Education reformer E.D. Hirsch may have discovered the cure for our current political divisions—but it won’t be easy.
His prescription is a total overhaul of the K-12 education system as well as our schools of education. Hirsch lays out his plan in a new book, How to Educate a Citizen: The Power of Shared Knowledge to Unify a Nation.
For many years, E.D. Hirsch has been an outsider in education circles. While the education establishment focused on critical thinking, child-centered education, and skills instruction, Hirsch insisted that content matters. Hirsch’s new book expands on that theme. In it, Hirsch repeats the evidence he laid out in his previous works on how the teaching of content affects learning outcomes—including reading comprehension—and student success. But he adds that teaching shared content has another benefit: It gives students a common understanding of our shared history and culture as Americans.
Such commonality would go a long way to healing the great rifts that have developed within our nation.
Although most of Hirsch’s book centers on K-12 education, reform must start with higher education: Specifically, in our schools of education, where the majority of K-12 teachers learn from the same misguided playbook. Hirsch calls it educational romanticism, “the idea that education should be individualized to accord with the child’s nature” and allow them to “construct their own knowledge.” Hirsch is unrepentant in his criticism of ed schools: “The dominant, child-centered idea has been so well indoctrinated in teachers-to-be by our education schools that child-centeredness has wielded an intellectual monopoly.”

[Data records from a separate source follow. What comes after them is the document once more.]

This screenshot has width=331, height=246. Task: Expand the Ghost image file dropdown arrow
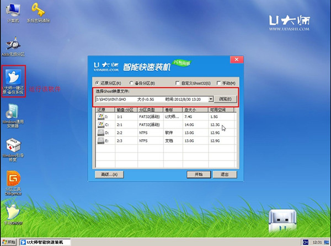click(211, 99)
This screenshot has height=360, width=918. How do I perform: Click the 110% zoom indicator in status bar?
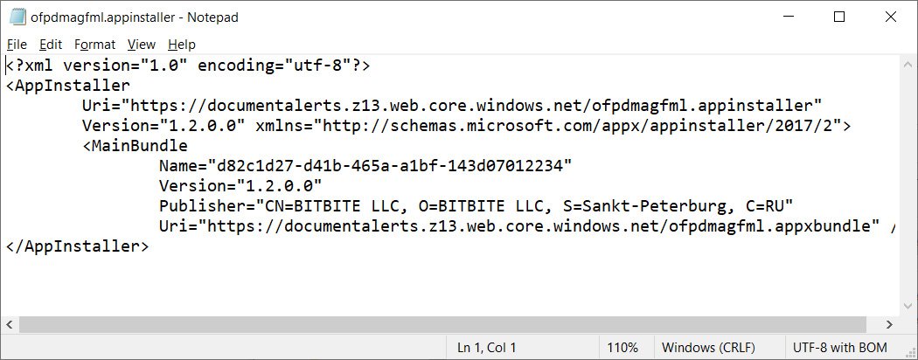[x=622, y=348]
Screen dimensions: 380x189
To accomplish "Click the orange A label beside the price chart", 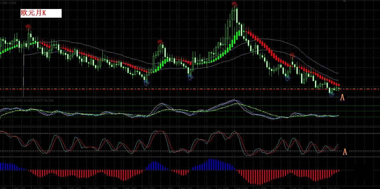I will pos(342,97).
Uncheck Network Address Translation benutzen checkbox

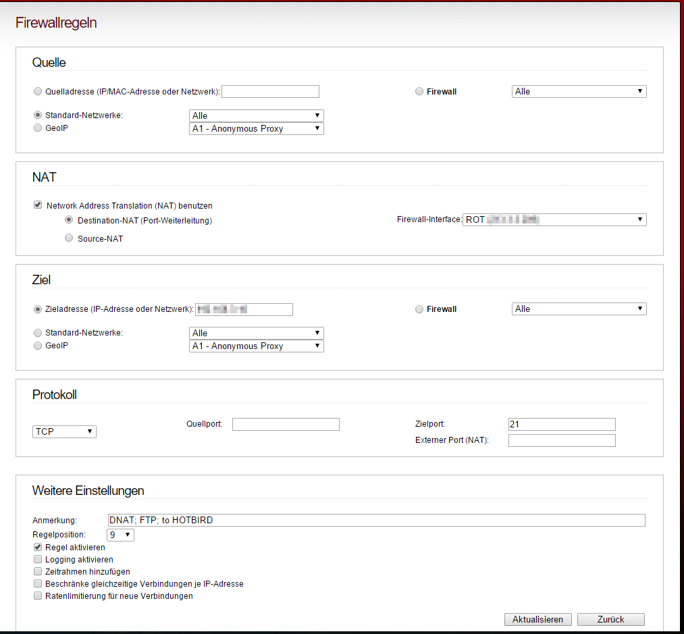38,205
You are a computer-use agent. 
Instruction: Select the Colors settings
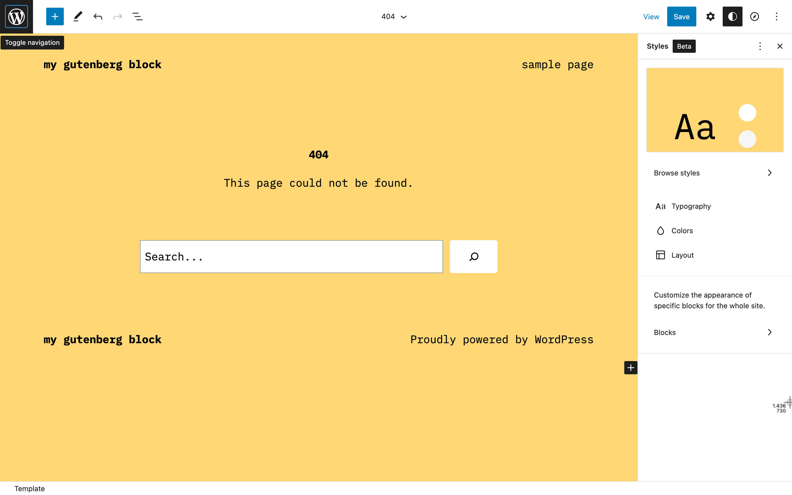click(682, 230)
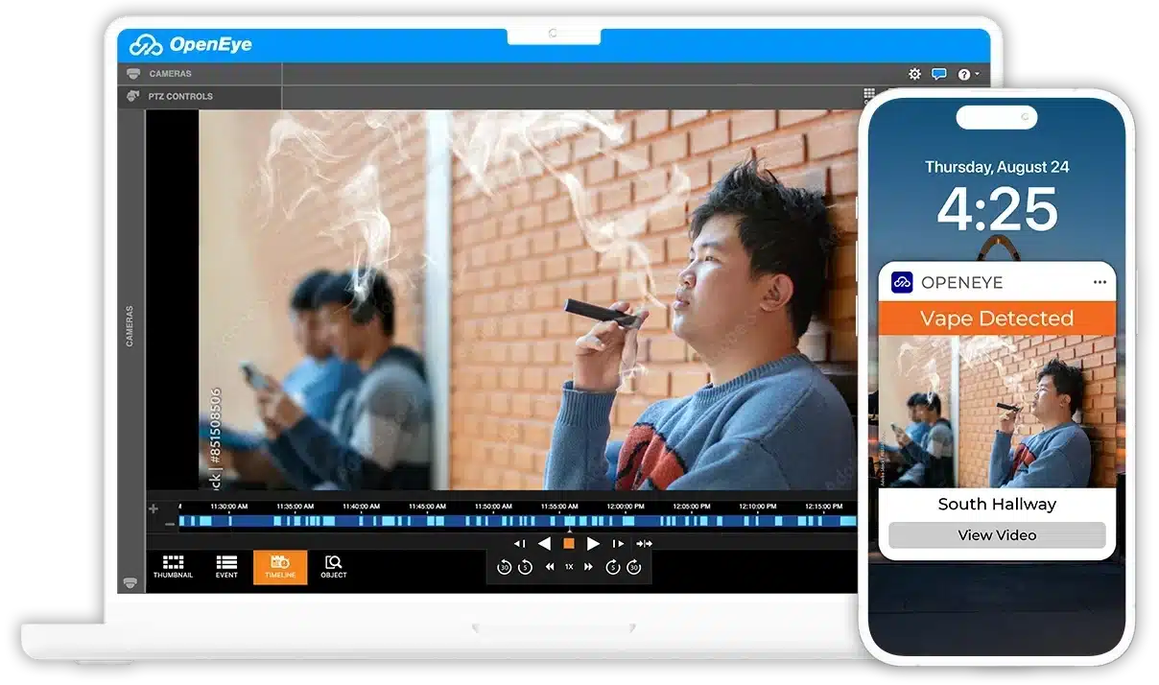Switch to the Object search tab
The width and height of the screenshot is (1159, 685).
(333, 566)
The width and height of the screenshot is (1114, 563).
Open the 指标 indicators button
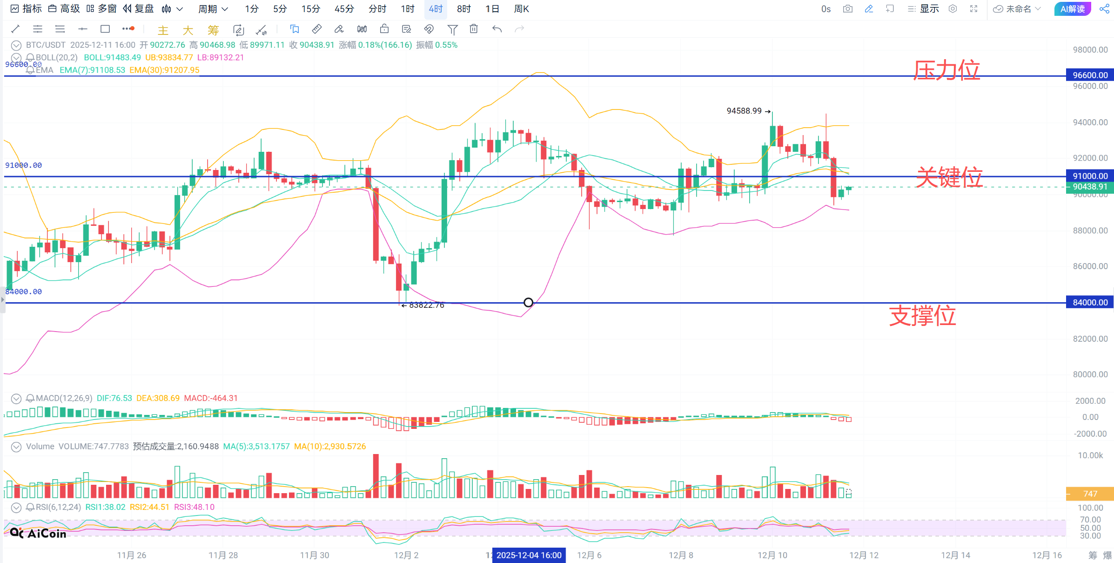pyautogui.click(x=26, y=9)
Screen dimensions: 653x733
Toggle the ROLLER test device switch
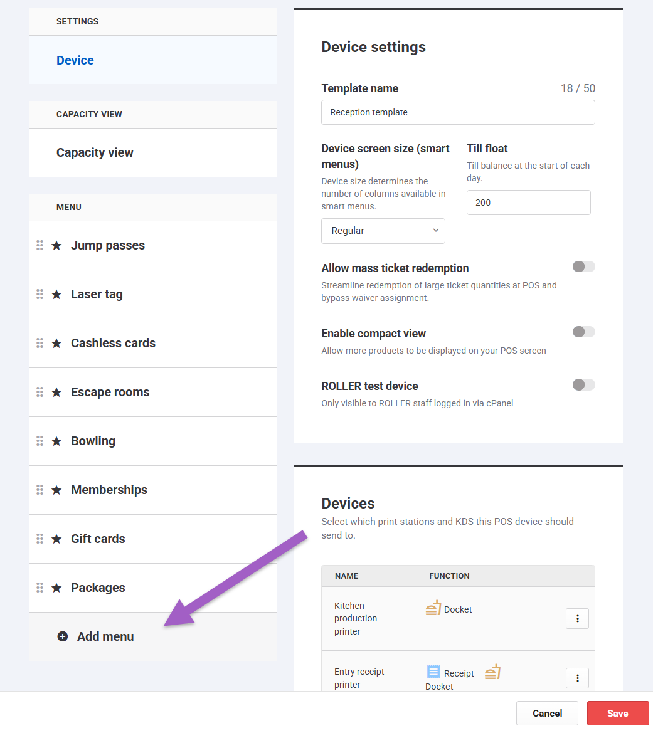583,385
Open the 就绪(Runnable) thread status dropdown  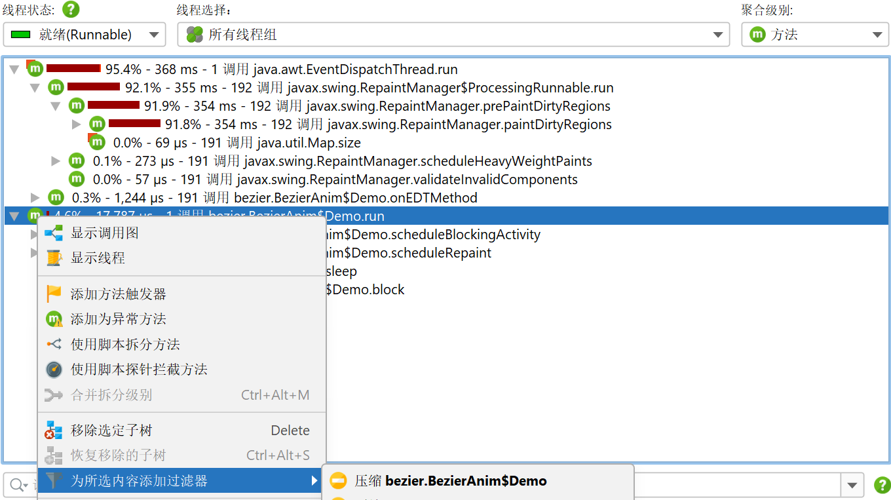tap(84, 35)
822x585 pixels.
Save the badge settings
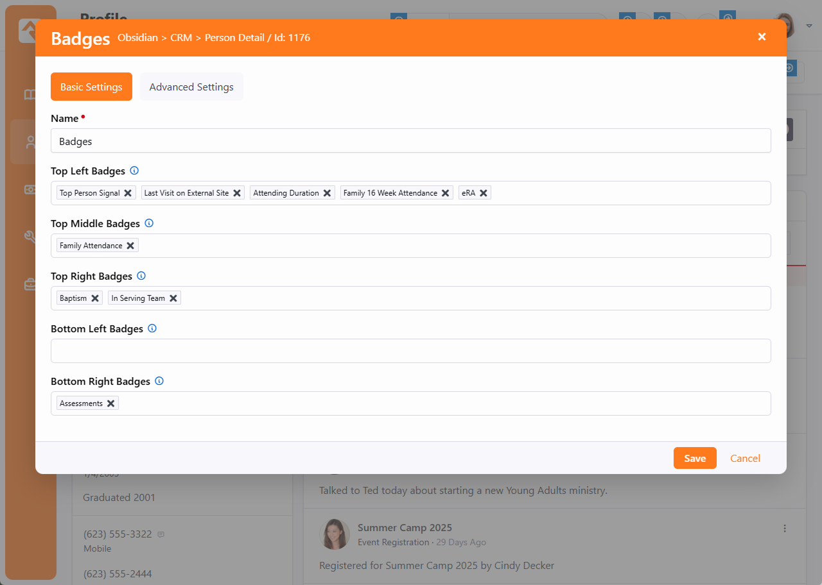(x=695, y=458)
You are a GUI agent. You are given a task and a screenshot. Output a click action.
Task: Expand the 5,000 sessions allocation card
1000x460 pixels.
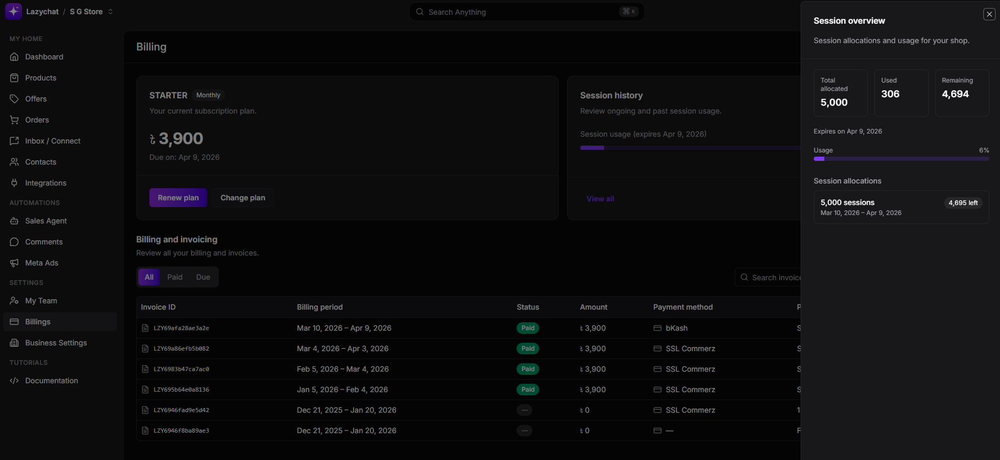coord(901,207)
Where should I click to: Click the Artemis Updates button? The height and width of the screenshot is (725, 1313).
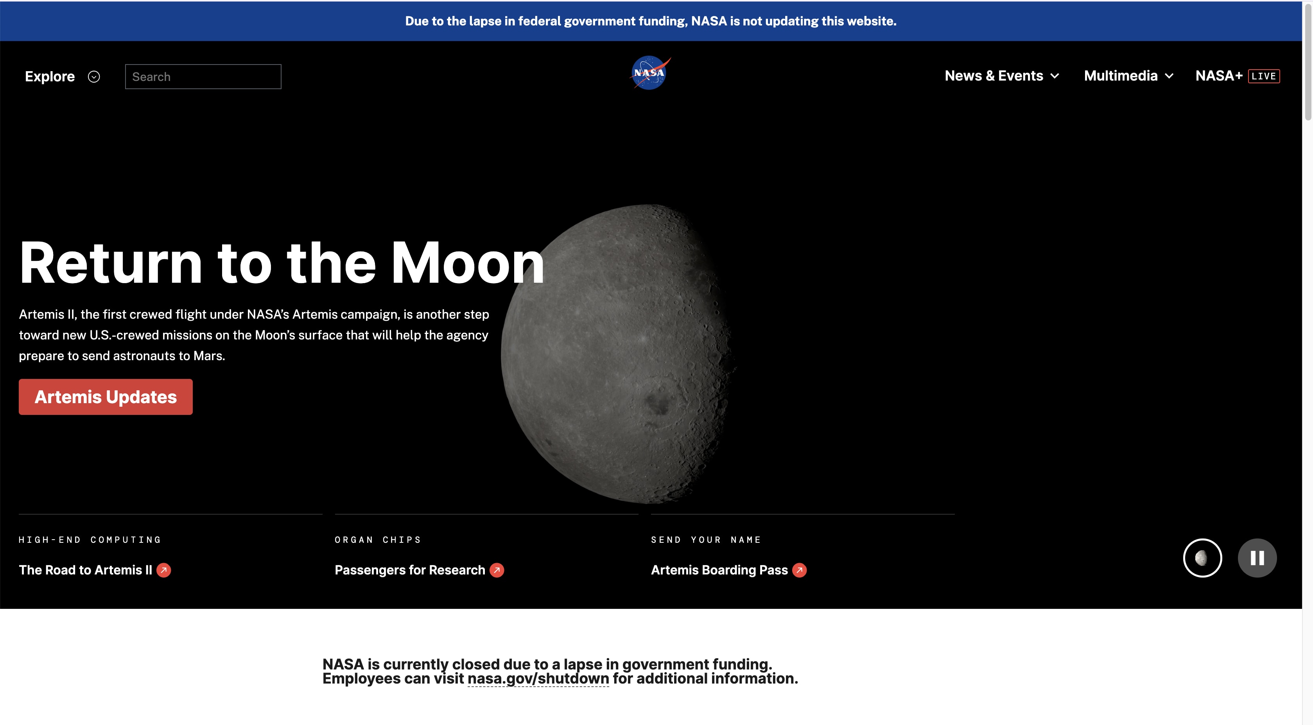click(x=106, y=397)
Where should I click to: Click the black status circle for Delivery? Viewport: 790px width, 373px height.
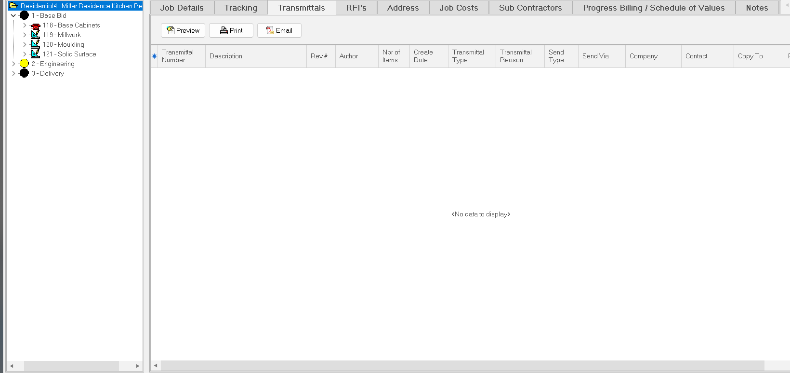click(x=24, y=73)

It was this philosophy that gave us “whole language” instruction instead of phonics, social studies instead of history, and culturally sensitive math lessons. None of those methods work. And at the same time, they prevent students from assimilating the common language, knowledge, and values that could tie them together as fellow citizens.
Hirsch has written at length about cultural literacy, beginning with a book of that name written in 1987, Cultural Literacy: What Every American Needs to Know. Hirsch defines cultural literacy, broadly, as “the basic information needed to thrive in the modern world…extending over the major domains of human activity from sports to science.” He sees such information as neither narrow nor elitist. Instead, it is unifying.
America’s founders, who embraced Enlightenment rather than Romantic values, knew this to be true:
The Enlightenment, with its faith in logic and science to advance the human condition, had created the United States. Jefferson and Franklin had been its children. The Enlightenment has also produced the common school, under the logical view that a common system of language, laws, and ideals would enable the new person—the American—to weaken or break the old ethnic bonds and form a thriving new nation.
Hirsch credits Noah Webster with the creation and maintenance of national cohesion when America was young. “He foresaw that the modern style of American democracy would have to be a manufactured thing, founded on a common system of laws, values, ethics, and a shared print language—what we call ‘culture’ and that he called ‘manners.’” Webster’s Speller, “a small guide to American spelling filled with moral tales and sentiments and factual information about the new nation,” provided a common starting point for all schoolchildren. Later, the McGuffey readers filled that same role.
But commonality has its detractors. The last time the federal government tried such an approach, we got Common Core, which has failed spectacularly. Among conservatives especially, federalism, decentralization, and local control have been the watchwords.
Content, too, can be controversial. Because as soon as schools teach content instead of generic skills and capacities, someone must choose which content to teach. Will it be 1619 or 1776? Hirsch recognizes this difficulty: “Trying to get nationwide or statewide or even district or schoolwide agreement about specific grade-by-grade subject matter in history, literature, or the arts is like touching some poisonous object.” But it’s worth doing and, Hirsch believes, it’s possible. He outlines some ideas of how to get there in Part III of the book, “American Ethnicity: Will the Common School Make a Comeback?”
If all goes well, maybe we can return to education as Hirsch experienced in it the 1930s:
I was born in 1928. I went to elementary school in the early 1930s, before the new wave of romanticism had reached as far as Memphis, Tennessee. The curriculum I received was nation centered, not child centered. We learned US history. We honored American founders. We learned by heart the preambles to the Declaration of Independence and the Constitution. We learned about the Civil War. We memorized not only the Pledge of Allegiance and the “Star-Spangled Banner,” but also the Gettysburg Address. We learned the parts of speech…My generation experienced elementary education that was more or less the same across the land.
This kind of shared, unifying, patriotic education is needed now more than ever. Reading Hirsch’s new book is a good starting place.
Jenna A. Robinson is president of the James G. Martin Center for Academic Renewal.